Your goal ::
Repeat all the data that appears below, keeping it exact.

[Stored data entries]
★ ★ ★ ★ ★ ★ ★
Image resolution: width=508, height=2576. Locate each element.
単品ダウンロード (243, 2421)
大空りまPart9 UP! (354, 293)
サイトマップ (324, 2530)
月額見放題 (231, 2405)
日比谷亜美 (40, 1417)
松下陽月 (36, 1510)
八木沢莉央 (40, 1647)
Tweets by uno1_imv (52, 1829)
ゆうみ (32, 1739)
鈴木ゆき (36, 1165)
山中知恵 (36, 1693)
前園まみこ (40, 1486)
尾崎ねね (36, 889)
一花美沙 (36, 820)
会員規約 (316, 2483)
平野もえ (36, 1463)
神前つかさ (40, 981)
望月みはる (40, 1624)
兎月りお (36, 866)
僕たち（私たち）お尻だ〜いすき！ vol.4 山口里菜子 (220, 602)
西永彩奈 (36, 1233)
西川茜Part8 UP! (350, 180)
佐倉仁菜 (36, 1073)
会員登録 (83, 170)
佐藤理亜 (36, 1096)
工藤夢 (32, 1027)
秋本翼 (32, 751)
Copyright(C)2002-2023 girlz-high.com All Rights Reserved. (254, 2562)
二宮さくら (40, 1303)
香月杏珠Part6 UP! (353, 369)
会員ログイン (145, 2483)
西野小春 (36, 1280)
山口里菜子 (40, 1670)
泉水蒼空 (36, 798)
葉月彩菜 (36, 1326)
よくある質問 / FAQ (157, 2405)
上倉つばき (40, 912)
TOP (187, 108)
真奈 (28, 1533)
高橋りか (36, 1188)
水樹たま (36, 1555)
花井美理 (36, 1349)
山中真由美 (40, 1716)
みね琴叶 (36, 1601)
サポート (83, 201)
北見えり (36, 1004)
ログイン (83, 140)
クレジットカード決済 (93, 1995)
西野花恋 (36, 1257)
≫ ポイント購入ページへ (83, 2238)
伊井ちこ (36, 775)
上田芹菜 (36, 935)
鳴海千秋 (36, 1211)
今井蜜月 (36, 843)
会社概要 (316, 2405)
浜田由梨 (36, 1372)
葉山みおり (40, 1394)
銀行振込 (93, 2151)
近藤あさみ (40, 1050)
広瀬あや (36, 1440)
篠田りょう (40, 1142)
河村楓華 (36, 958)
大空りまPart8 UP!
★ ★ ★ ★ ★ ★ ★
Answer box ::
Image resolution: width=508, height=2576. Locate each element.
単品ダウンロード (243, 2421)
大空りまPart9 UP! (354, 293)
サイトマップ (324, 2530)
月額見放題 (231, 2405)
日比谷亜美 (40, 1417)
松下陽月 (36, 1510)
八木沢莉央 (40, 1647)
Tweets by uno1_imv (52, 1829)
ゆうみ (32, 1739)
鈴木ゆき (36, 1165)
山中知恵 (36, 1693)
前園まみこ (40, 1486)
尾崎ねね (36, 889)
一花美沙 (36, 820)
会員規約 (316, 2483)
平野もえ (36, 1463)
神前つかさ (40, 981)
望月みはる (40, 1624)
兎月りお (36, 866)
僕たち（私たち）お尻だ〜いすき！ vol.4 山口里菜子 (220, 602)
西永彩奈 (36, 1233)
西川茜Part8 UP! (350, 180)
佐倉仁菜 (36, 1073)
会員登録 (83, 170)
佐藤理亜 (36, 1096)
工藤夢 (32, 1027)
秋本翼 (32, 751)
Copyright(C)2002-2023 girlz-high.com All Rights Reserved. (254, 2562)
二宮さくら (40, 1303)
香月杏珠Part6 UP! (353, 369)
会員ログイン (145, 2483)
西野小春 (36, 1280)
山口里菜子 (40, 1670)
泉水蒼空 (36, 798)
葉月彩菜 (36, 1326)
よくある質問 / FAQ (157, 2405)
上倉つばき (40, 912)
TOP (187, 108)
真奈 (28, 1533)
高橋りか (36, 1188)
水樹たま (36, 1555)
花井美理 (36, 1349)
山中真由美 (40, 1716)
みね琴叶 (36, 1601)
サポート (83, 201)
北見えり (36, 1004)
ログイン (83, 140)
クレジットカード決済 (93, 1995)
西野花恋 (36, 1257)
≫ ポイント購入ページへ (83, 2238)
伊井ちこ (36, 775)
上田芹菜 (36, 935)
鳴海千秋 (36, 1211)
今井蜜月 (36, 843)
会社概要 (316, 2405)
浜田由梨 (36, 1372)
葉山みおり (40, 1394)
銀行振込 (93, 2151)
近藤あさみ (40, 1050)
広瀬あや (36, 1440)
篠田りょう (40, 1142)
河村楓華 (36, 958)
大空りまPart8 UP!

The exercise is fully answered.